Look, if they make it fun for mouse and keyboard players, they’ll never know that it’s even better for joystick players, since they don’t own one. I mean, they can hear about it on the internet, I suppose, but that shouldn’t make much difference.

So if the developer just makes it the most fun possible for each device, they’ll be fine. The core joystick-using core fans will praise it and say it’s so good, and that word of mouth should help, so when the average mouse users plays it and enjoys it, the game can be a hit.

Oh, sure, if they can make it great for all input devices, that’s the best solution. If you have to choose though, mouse and keyboard is probably where the focus is going to go, just out of practicality.

I know that a number of people have been using two joysticks to play space sims instead of joystick + throttle.
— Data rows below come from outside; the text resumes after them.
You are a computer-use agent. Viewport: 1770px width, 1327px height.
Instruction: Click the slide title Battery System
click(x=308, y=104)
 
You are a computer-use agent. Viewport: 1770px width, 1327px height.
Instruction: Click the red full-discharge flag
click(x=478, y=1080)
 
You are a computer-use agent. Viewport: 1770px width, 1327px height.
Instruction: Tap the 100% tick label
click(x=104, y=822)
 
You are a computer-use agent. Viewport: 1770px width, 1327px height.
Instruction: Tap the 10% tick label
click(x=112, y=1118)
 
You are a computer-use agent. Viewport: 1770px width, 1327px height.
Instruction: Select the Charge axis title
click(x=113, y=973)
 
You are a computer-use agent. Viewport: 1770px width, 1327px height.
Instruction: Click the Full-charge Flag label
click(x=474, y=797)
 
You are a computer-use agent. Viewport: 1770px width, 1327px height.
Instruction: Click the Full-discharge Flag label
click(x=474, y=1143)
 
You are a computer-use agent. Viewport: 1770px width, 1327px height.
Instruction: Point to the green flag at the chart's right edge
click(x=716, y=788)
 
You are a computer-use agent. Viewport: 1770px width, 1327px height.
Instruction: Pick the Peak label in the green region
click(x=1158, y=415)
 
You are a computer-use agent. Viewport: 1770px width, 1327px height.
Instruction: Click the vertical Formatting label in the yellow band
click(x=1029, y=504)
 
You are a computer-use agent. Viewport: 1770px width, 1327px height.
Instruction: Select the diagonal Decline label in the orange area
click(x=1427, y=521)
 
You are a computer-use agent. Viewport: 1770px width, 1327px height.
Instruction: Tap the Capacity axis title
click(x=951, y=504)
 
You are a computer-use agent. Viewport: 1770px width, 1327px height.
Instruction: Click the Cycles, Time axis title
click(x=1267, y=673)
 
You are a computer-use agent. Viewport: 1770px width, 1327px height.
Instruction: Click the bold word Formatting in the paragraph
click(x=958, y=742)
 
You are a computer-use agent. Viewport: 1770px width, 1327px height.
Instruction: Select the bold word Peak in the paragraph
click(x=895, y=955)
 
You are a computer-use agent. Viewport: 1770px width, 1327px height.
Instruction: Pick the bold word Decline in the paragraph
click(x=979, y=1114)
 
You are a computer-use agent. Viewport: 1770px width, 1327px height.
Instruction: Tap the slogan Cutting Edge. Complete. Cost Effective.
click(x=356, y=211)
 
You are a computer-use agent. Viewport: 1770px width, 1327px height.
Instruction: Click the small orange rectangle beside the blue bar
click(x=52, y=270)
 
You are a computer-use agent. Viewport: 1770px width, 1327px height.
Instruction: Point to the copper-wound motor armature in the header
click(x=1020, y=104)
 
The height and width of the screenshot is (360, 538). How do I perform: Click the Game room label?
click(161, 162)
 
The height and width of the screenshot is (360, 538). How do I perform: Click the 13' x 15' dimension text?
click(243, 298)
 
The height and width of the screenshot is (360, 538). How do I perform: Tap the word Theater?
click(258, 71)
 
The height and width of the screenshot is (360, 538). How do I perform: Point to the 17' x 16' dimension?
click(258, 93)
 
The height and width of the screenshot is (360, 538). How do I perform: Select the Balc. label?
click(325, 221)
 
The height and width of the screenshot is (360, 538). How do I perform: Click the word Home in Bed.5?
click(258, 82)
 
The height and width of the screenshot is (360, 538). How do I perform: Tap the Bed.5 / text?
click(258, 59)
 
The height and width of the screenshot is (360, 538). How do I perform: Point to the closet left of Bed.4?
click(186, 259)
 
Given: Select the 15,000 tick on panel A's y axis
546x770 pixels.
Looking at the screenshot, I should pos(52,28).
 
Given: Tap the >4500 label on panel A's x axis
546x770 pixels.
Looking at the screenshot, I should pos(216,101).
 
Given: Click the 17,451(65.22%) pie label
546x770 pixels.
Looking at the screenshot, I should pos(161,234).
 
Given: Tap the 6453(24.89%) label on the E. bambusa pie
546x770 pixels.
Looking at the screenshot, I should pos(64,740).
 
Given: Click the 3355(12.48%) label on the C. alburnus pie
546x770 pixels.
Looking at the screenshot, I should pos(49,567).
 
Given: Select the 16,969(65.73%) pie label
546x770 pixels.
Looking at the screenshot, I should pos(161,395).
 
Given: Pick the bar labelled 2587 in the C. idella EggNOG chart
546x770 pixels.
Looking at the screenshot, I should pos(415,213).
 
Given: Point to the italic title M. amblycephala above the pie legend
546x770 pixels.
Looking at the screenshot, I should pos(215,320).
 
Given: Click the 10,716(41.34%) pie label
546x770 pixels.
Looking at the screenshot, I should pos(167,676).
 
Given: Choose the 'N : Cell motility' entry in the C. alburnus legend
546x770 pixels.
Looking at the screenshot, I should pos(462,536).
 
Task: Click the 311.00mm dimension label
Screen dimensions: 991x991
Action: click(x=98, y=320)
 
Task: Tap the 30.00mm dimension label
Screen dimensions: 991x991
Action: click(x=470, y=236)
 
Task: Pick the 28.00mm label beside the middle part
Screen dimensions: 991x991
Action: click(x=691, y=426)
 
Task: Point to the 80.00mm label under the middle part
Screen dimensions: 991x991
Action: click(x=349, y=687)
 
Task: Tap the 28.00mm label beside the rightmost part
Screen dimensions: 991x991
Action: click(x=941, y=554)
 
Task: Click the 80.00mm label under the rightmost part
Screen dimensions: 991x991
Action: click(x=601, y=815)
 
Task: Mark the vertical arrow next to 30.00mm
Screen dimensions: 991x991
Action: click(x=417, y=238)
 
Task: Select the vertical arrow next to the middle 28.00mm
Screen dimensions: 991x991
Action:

Calling it HOSAS (hands on stick and… stick). Would this setup work well for a mech game too?

I’m not sure why having a second stick would be useful for a mech, there is less freedom of movement than in a spaceship. You will need rudder, though, either a twist rudder on the single joystick or pedals. I suppose there could be an argument for joystick + mouse, where mouse is the aiming of the arm guns.